The retailer anchored a large shopping area at the corner of Nolensville and Old Hickory. For more than two decades Walmart did not sell perishable groceries at this location. Residents would get discount items at Walmart and their groceries at Kroger across the street.

Howard had missed his big chance to sell his property quickly in the 1980s to one of the most aggressive businesses to land in Nashville. Walmart was rapidly expanding and purchased thousands of acres of land across the United States.

So Howard focused on business at Claude Country, filling the property with modular homes and residents like Ron and Gidget Marcinko. Trailers were the perfect solution for occupying investment property because income was collected against the mortgage while trailers could be quickly moved after a sale of the property.

Like Howard Claude, Nashville wanted to make it big in the country music industry, but in order to get on the map, they had to deal in real estate. Real estate boomed in Nashville in the early 1980s, until the Tax Act of 1986 reduced investor interest in property and precipitated the Savings and Loan crisis. Nashville was changing rapidly in the eighties and nineties during the tenure of Nashville Mayor Phil Bredesen. Coming from medical administration background, his attention turned to the run down Metro General Hospital in Nashville—he shut it down and opened a 17,000-seat arena that cost $170 million, $70 million over budget. The National Hockey League came to town and so did the National Football league.

Nashville is one of the South’s oldest cities and land has been bought and sold and assessed for taxes for more than two hundred years. Thomas Hutchins was famous for his twenty-two yard chain-the length of a cricket pitch-with which he laid out cities on the frontier. In 1768 he surveyed present day downtown Nashville at a salt deposit near Mill Creek and the Cumberland River, a place called Lick Branch.

Hutchin’s chain was important because measured land could be sold, bought, possessed.

Nations occupied lands, tribes passed through or worked the land, but the idea of individual ownership and permanent possession of land was as new as the nation. Up to that time, in most of the world, individual ownership of land was inconceivable.

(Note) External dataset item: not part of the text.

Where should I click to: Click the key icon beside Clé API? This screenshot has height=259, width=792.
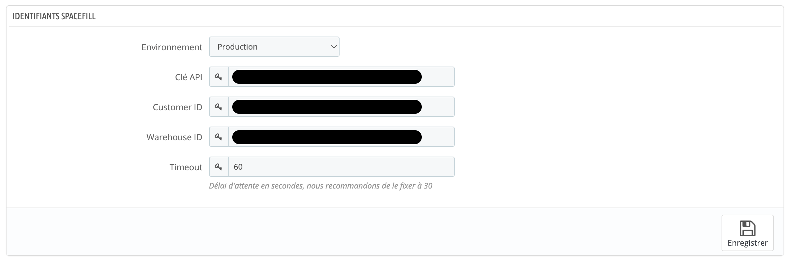point(219,77)
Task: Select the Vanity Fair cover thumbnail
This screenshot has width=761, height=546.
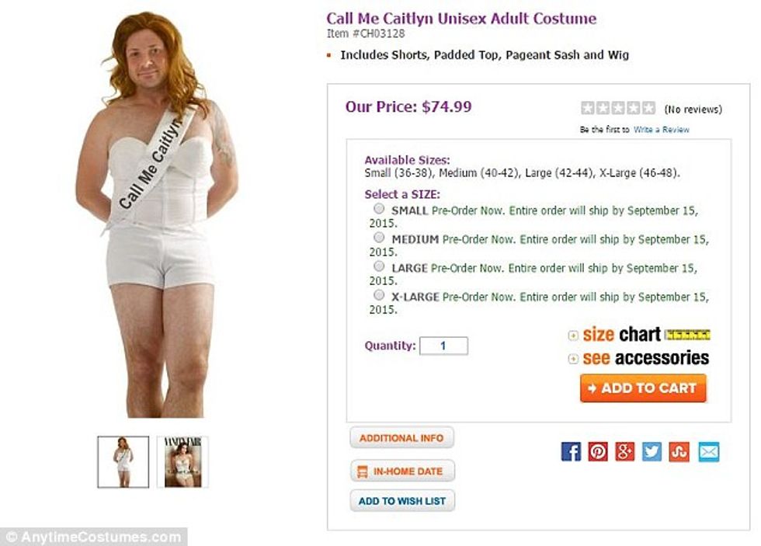Action: [x=182, y=462]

“Individuals could certainly own the use of land . . . but it could not be owned as a house or a bed or a pig was owned. The span of one life was too brief to possess the earth that continued forever. . . . This was the magic that Hutchins would introduce into the western lands, the transformation of the wilderness into property.”

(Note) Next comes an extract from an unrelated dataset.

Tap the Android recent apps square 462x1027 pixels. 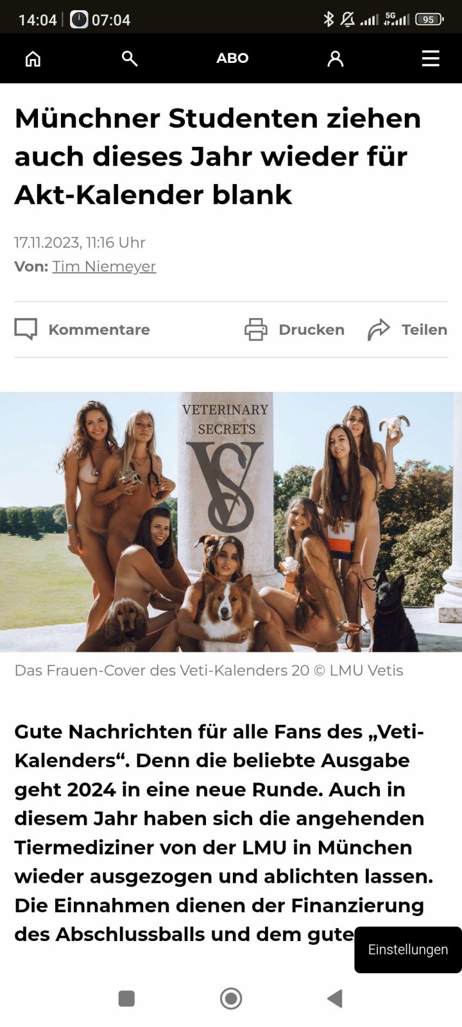click(x=126, y=998)
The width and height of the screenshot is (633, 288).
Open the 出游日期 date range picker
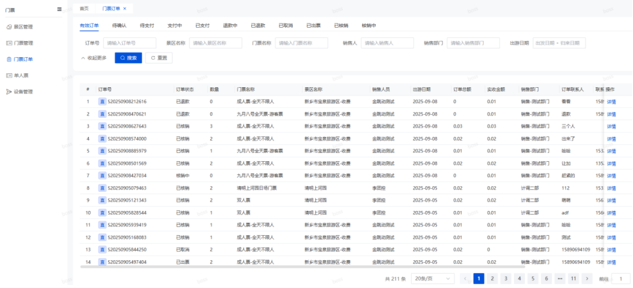(558, 43)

Howard certainly felt the power of owning property, enjoyed the money, and his drug of choice was the surge of adrenaline from closing a land deal. He always had another project in mind the money could fund.

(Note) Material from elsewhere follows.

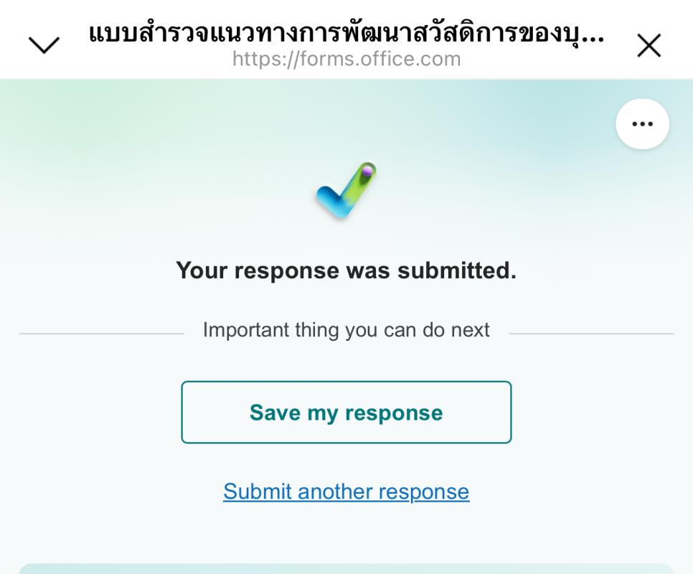The width and height of the screenshot is (693, 574).
Task: Tap the down chevron in the header
Action: (44, 46)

But his investment wrapped itself around his leg then his heart and whole body and nearly pulled him under like a sea monster. Why get involved in the lives of his tenants who paid rent for the spaces to lash down their trailers? Just take the $57 a month for the lot multiplied times one hundred, pay the mortgage of $1,000, and pocket the $4,700 difference or reinvest it. No worries, no hassles. Why get involved?

Why meet a homeless couple in Burger King and offer the man a maintenance job only to find out he’s a bisexual psychotic cross-dresser? Why tell Tommy Gulley he’ll “set him up for life, as long as he’s willing to work”?

This was no standard investment property, no plot of land to be flipped. The tentacles wrapped slowly up his body, until his life and the park’s life were inseparable. His insatiable desire to help people, and to make money doing it, met the insatiable need for homeless, transitioning, working people in Nashville to find affordable furnished all bills paid places to rent weekly. Hundreds came and went, but a handful of renters became buyers of their own trailers who anchored them down and had they owned a saw and a gun would have sawed off the hitch and shot out the tires and called Claude Country Village home.

Howard had failed his musical dreams, and his marriage failed. So he bought a trailer park. The reason the world does not know Howard Claude’s name is because he failed at his big musical dream. But what Howard did manage to do over the next twenty-five years was to carve a community out of scrub land that became home to people like Ron and Gidget Marcinko.